- **Task goal**
Copy the line with "Task: Select the 3670 weight row label" and all lines following it through the last line of the entries, exactly as written.

- **Records for the exercise**
Segment Open
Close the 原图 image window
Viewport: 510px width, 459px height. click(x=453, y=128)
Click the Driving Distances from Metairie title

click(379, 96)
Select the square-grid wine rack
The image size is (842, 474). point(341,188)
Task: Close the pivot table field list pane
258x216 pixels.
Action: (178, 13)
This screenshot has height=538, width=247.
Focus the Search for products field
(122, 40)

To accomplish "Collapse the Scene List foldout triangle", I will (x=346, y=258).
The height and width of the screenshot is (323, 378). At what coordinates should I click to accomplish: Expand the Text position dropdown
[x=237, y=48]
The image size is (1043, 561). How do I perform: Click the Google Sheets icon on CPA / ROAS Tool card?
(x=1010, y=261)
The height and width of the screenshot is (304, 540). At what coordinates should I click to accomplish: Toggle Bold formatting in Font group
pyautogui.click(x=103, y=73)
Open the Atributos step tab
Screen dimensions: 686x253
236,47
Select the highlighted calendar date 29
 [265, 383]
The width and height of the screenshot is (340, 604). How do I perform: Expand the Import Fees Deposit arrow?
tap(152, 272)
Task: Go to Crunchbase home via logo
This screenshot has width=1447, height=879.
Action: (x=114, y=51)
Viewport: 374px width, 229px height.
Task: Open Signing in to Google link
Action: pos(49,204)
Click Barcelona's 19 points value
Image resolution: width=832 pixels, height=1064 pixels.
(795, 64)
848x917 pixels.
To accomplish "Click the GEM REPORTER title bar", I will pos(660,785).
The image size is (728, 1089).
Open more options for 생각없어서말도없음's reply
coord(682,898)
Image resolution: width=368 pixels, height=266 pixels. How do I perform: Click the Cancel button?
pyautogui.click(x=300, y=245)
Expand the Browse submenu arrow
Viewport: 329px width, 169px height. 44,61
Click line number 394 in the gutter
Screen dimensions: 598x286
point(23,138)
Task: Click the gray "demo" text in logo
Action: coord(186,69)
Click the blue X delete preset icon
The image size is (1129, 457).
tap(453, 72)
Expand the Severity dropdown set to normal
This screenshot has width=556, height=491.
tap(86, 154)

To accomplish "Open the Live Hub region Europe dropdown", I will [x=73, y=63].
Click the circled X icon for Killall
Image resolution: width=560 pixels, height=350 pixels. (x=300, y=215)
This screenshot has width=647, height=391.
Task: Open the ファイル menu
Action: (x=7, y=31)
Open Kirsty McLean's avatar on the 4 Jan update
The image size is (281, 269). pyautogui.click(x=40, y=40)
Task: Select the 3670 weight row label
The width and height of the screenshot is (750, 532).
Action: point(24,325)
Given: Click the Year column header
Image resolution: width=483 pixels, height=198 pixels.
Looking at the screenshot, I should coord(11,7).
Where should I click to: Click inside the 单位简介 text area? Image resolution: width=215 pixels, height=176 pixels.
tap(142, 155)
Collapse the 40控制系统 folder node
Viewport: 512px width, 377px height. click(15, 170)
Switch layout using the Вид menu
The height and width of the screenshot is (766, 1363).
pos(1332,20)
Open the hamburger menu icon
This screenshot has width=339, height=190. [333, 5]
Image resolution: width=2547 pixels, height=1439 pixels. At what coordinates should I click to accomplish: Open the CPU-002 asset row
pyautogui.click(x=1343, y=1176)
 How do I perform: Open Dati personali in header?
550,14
Segment Closed
- **Exercise solution**
Task: Select the 3670 weight row label
The width and height of the screenshot is (750, 532).
Action: point(24,325)
Given: Click the Year column header
Image resolution: width=483 pixels, height=198 pixels.
Looking at the screenshot, I should coord(11,7).
Where should I click to: Click inside the 单位简介 text area? Image resolution: width=215 pixels, height=176 pixels.
tap(142, 155)
Collapse the 40控制系统 folder node
Viewport: 512px width, 377px height. click(15, 170)
Switch layout using the Вид menu
The height and width of the screenshot is (766, 1363).
pos(1332,20)
Open the hamburger menu icon
This screenshot has width=339, height=190. [333, 5]
Image resolution: width=2547 pixels, height=1439 pixels. At what coordinates should I click to accomplish: Open the CPU-002 asset row
pyautogui.click(x=1343, y=1176)
 How do I perform: Open Dati personali in header?
550,14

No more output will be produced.